--- START ---

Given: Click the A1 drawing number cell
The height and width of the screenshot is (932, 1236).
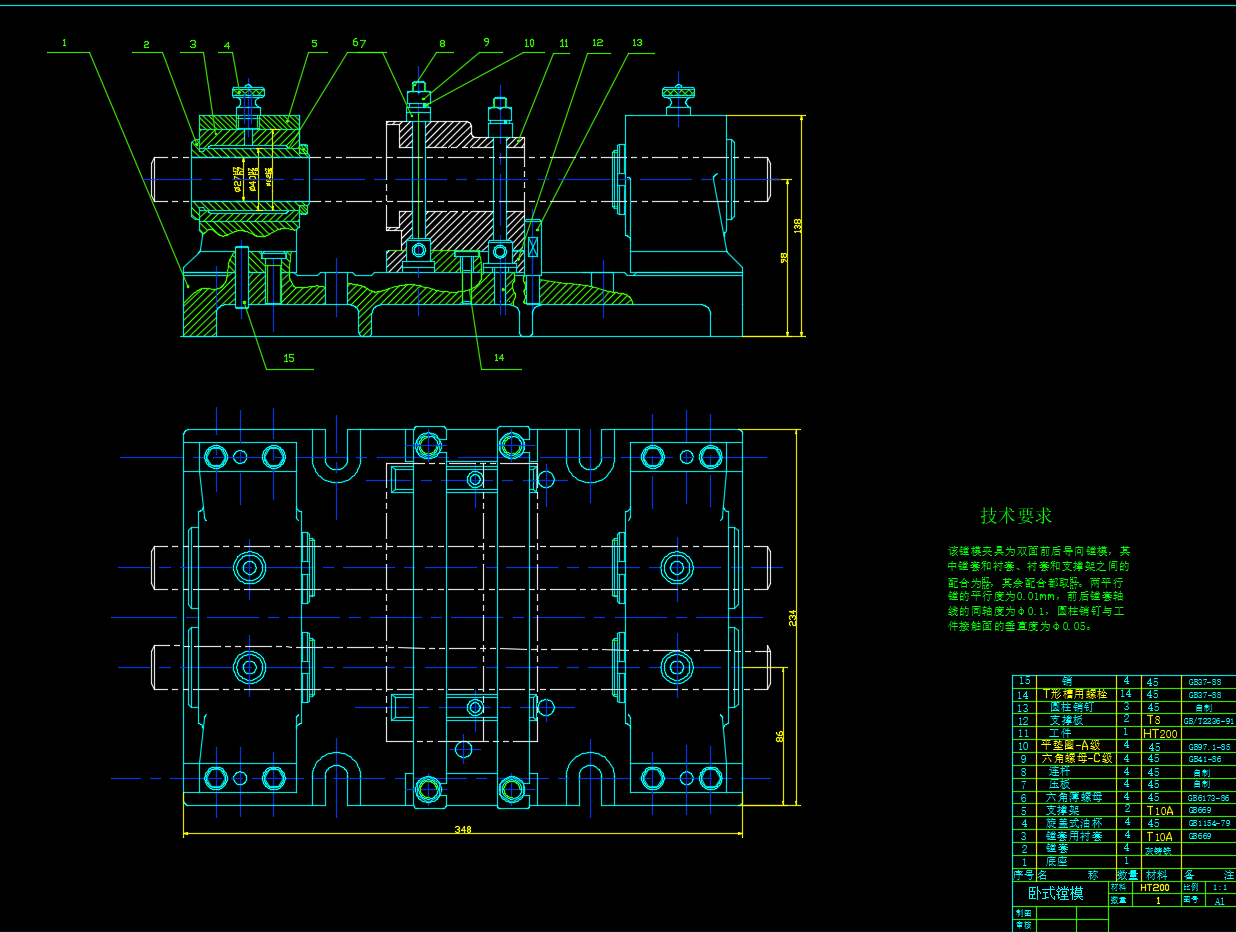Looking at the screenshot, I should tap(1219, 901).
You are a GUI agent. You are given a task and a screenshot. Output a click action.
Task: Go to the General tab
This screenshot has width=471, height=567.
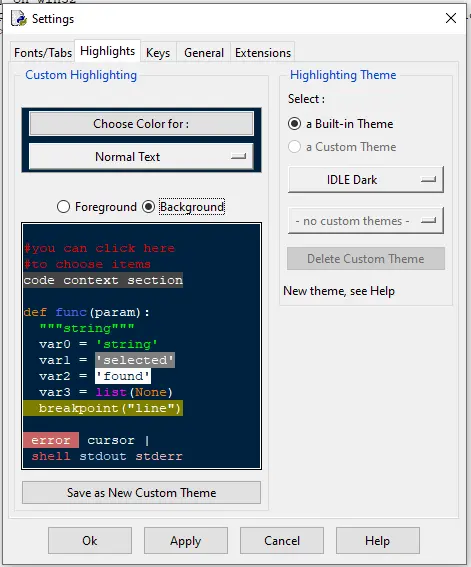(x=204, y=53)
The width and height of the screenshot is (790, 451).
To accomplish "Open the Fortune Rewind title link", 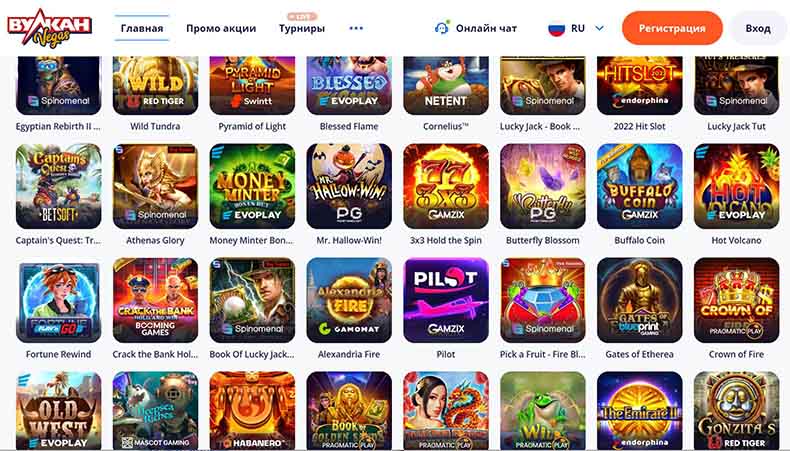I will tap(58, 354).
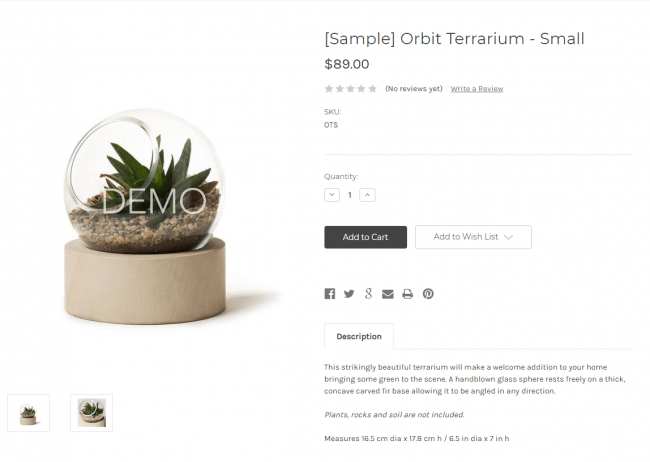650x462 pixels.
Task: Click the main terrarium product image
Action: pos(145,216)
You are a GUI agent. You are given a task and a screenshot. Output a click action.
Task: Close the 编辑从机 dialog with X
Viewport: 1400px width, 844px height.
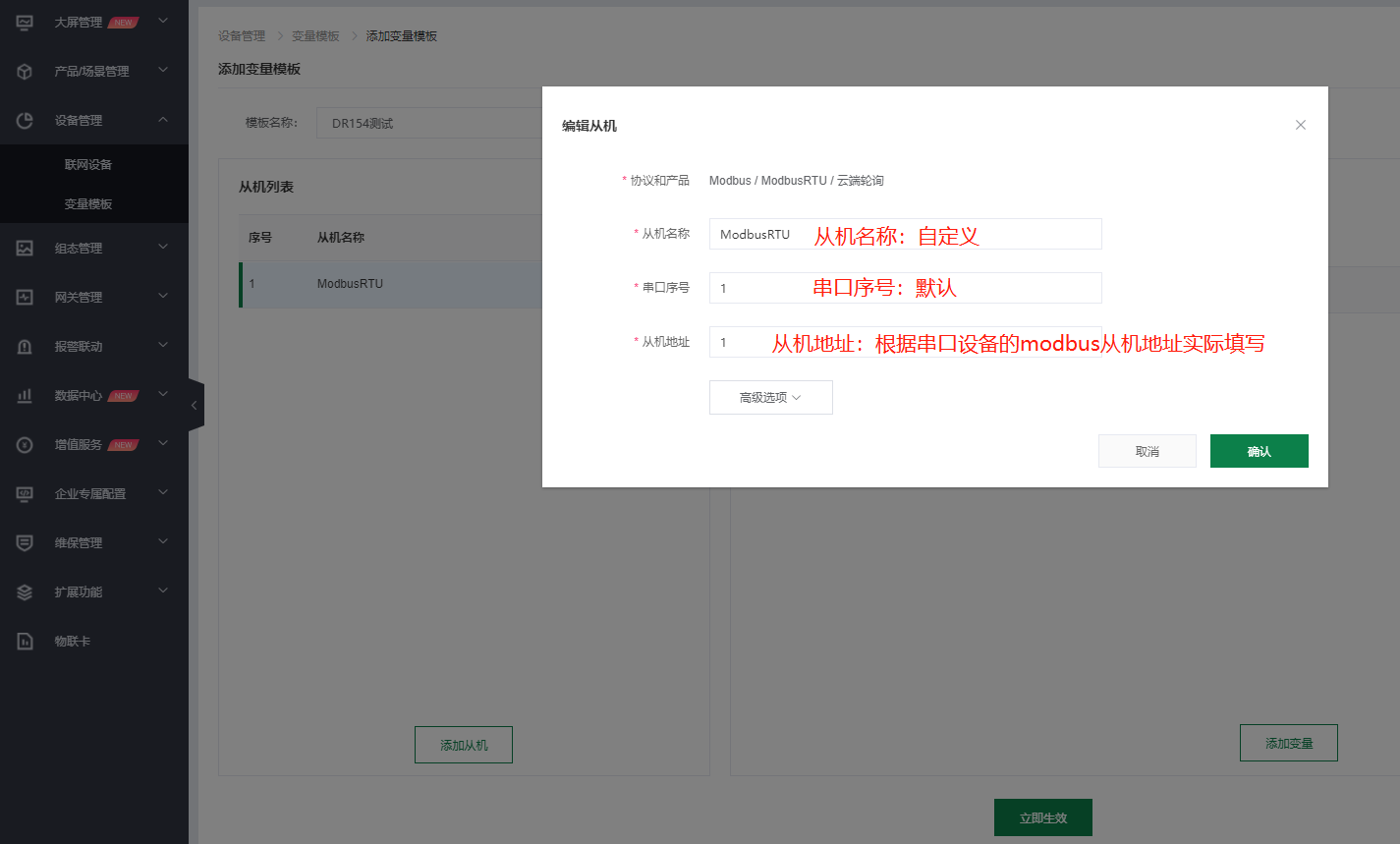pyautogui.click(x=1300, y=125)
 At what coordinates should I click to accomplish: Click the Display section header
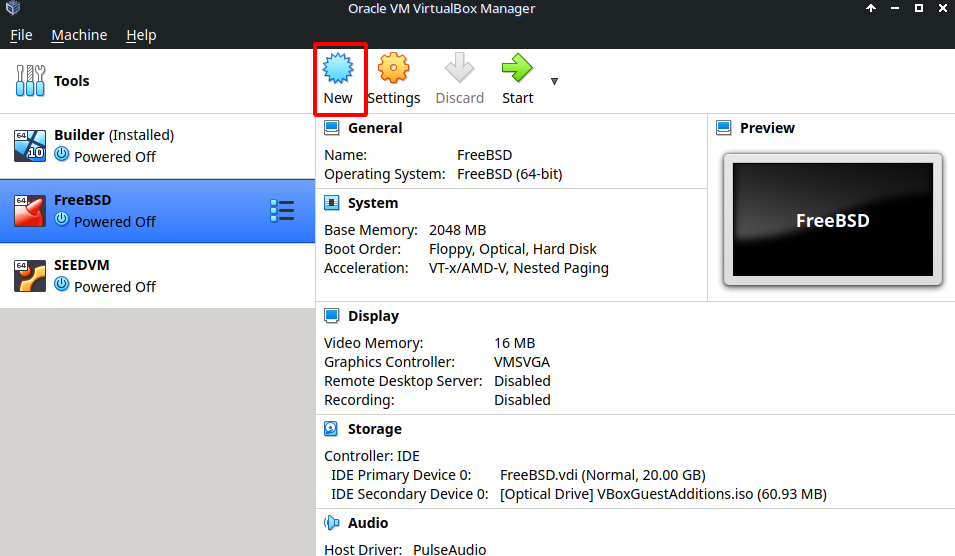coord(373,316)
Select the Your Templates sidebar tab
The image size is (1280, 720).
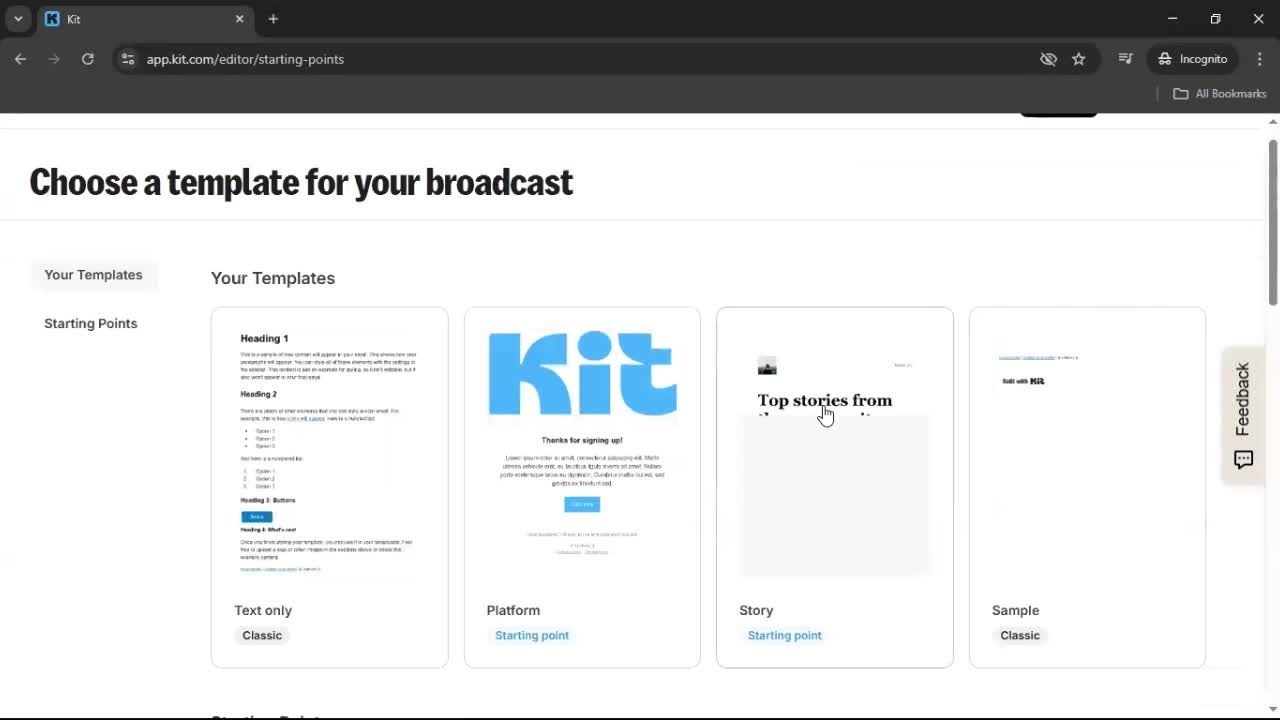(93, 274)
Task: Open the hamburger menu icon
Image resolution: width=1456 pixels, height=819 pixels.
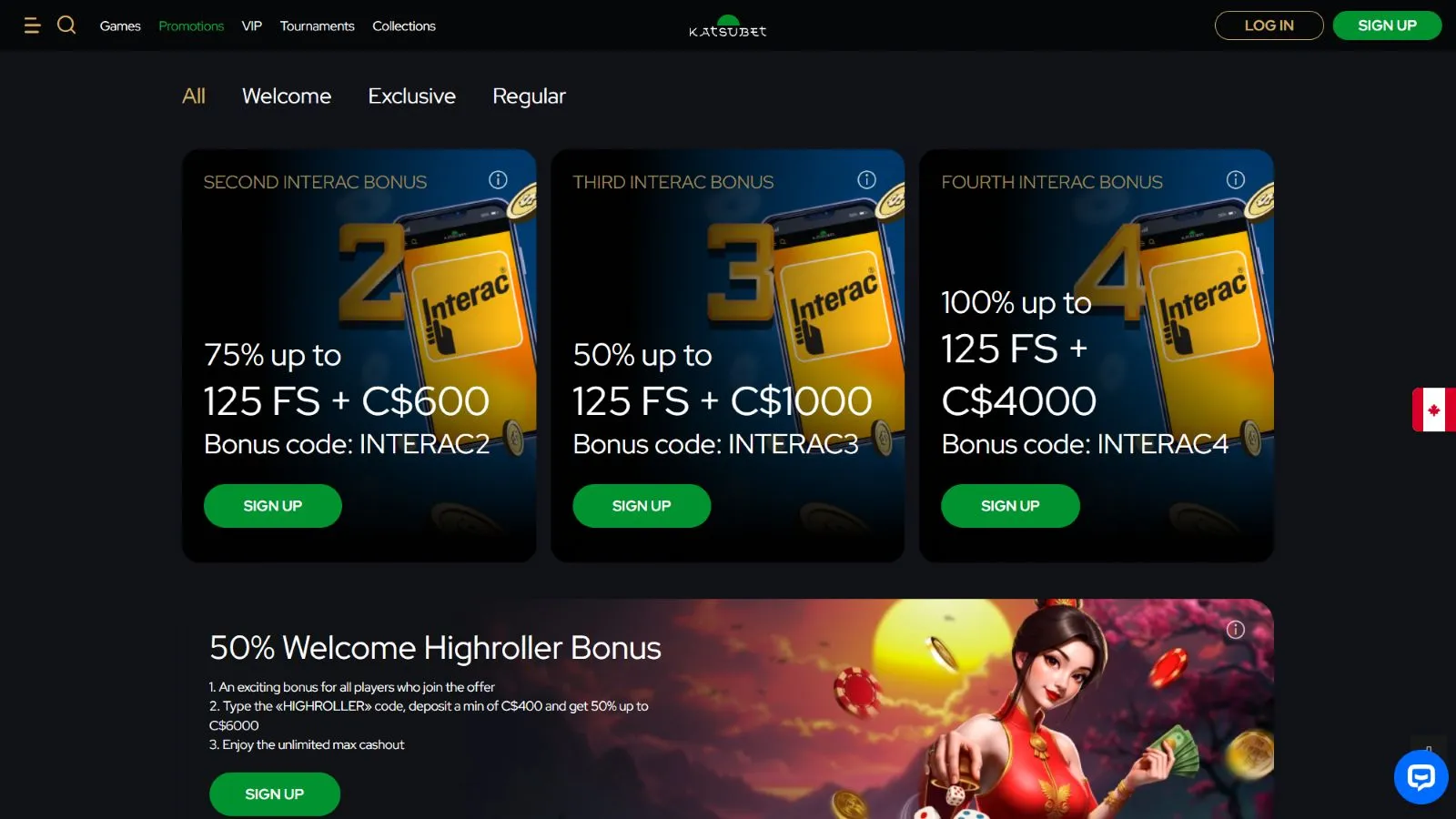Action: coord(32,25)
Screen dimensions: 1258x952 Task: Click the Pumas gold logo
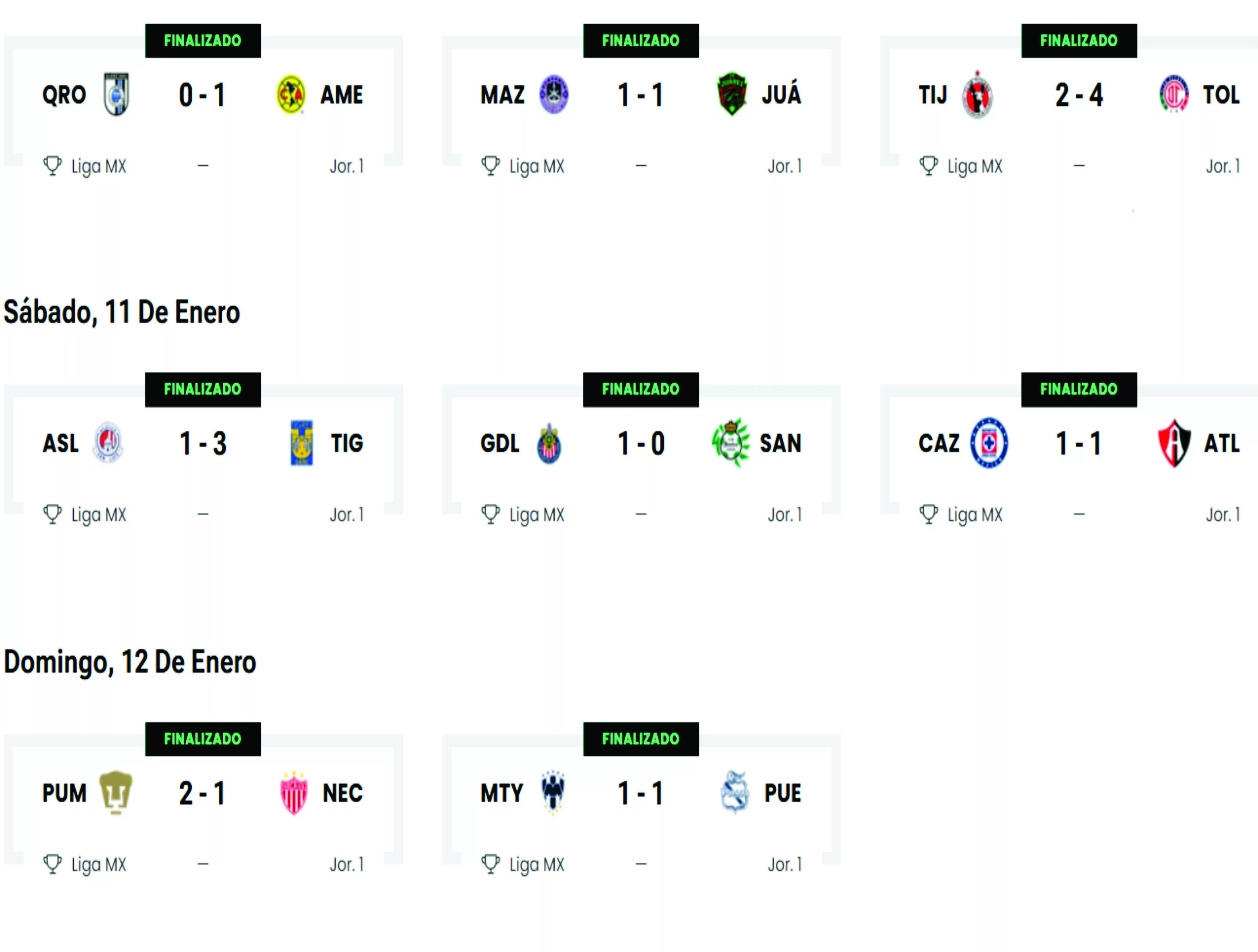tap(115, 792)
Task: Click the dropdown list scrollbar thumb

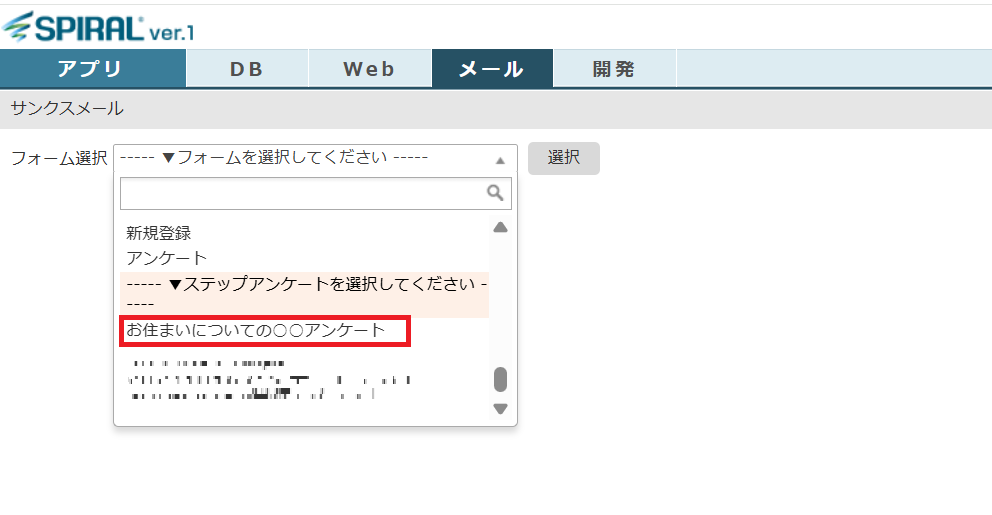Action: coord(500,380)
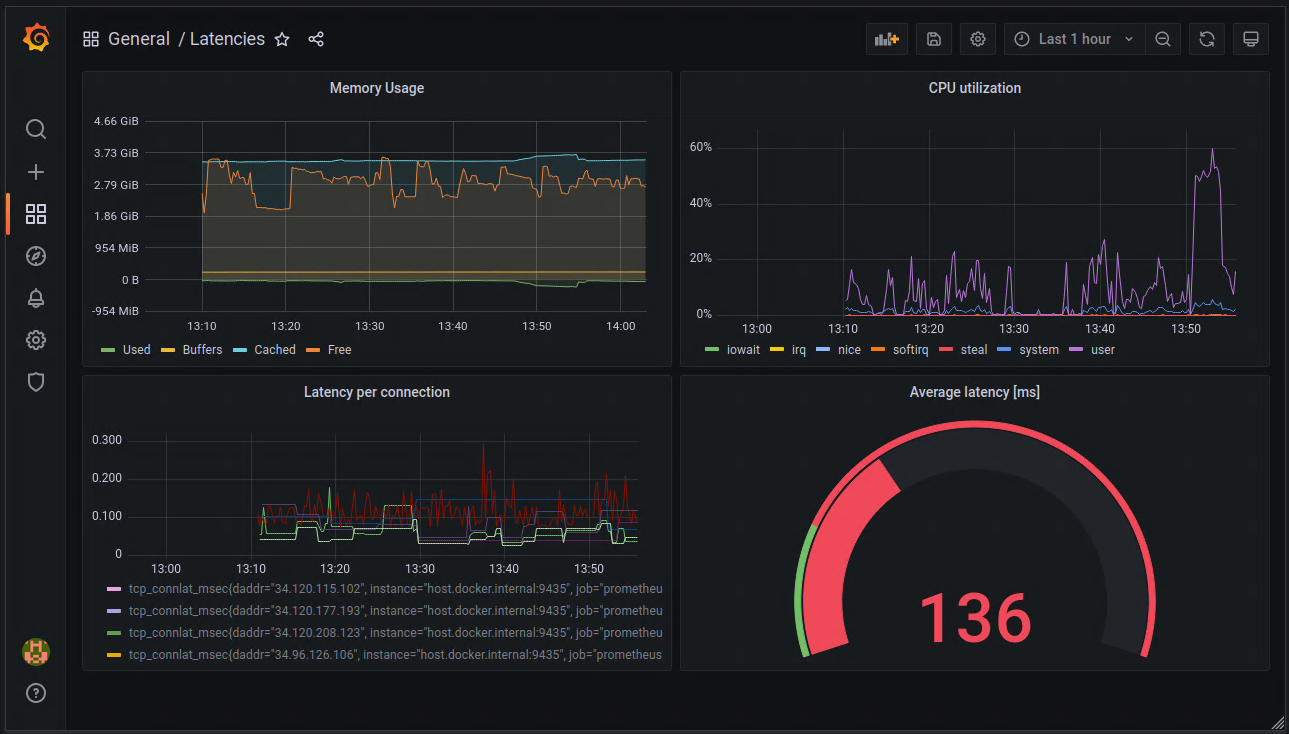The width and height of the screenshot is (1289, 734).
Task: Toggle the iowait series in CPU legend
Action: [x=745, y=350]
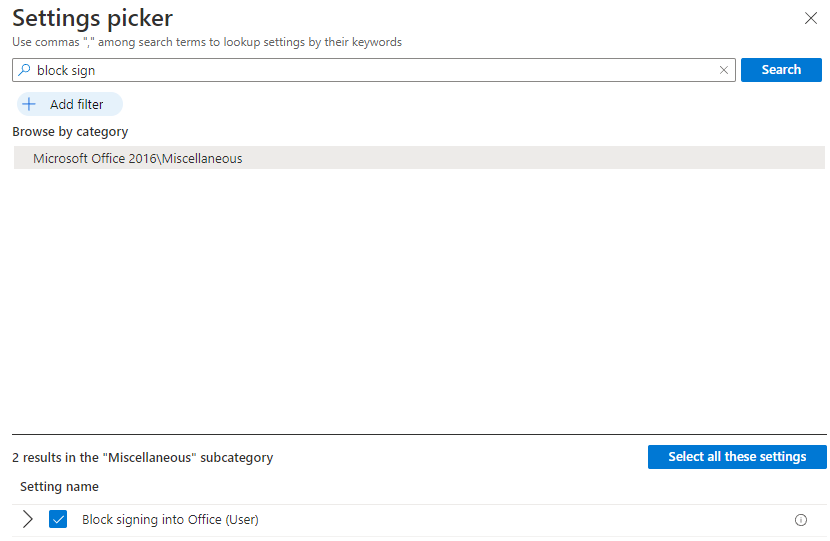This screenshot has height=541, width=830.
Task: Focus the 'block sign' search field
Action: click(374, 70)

--- END ---

▶ _WORK REQUIRED_
Everything from the line containing "At what coordinates" through the last line of the entries is to be output exactly as written, minus any pictures.

▶ _EXERCISE OUTPUT_
 At what coordinates should I click to accomplish: Click the Display section header
coord(373,316)
Select the Your Templates sidebar tab
The image size is (1280, 720).
(93, 274)
Task: Open the hamburger menu icon
Image resolution: width=1456 pixels, height=819 pixels.
Action: coord(32,25)
Screen dimensions: 1258x952 Task: Click the Pumas gold logo
tap(115, 792)
Task: Click the dropdown list scrollbar thumb

Action: coord(500,380)
The width and height of the screenshot is (1289, 734).
Task: Toggle the iowait series in CPU legend
Action: [x=745, y=350]
This screenshot has height=541, width=830.
Task: Focus the 'block sign' search field
Action: click(374, 70)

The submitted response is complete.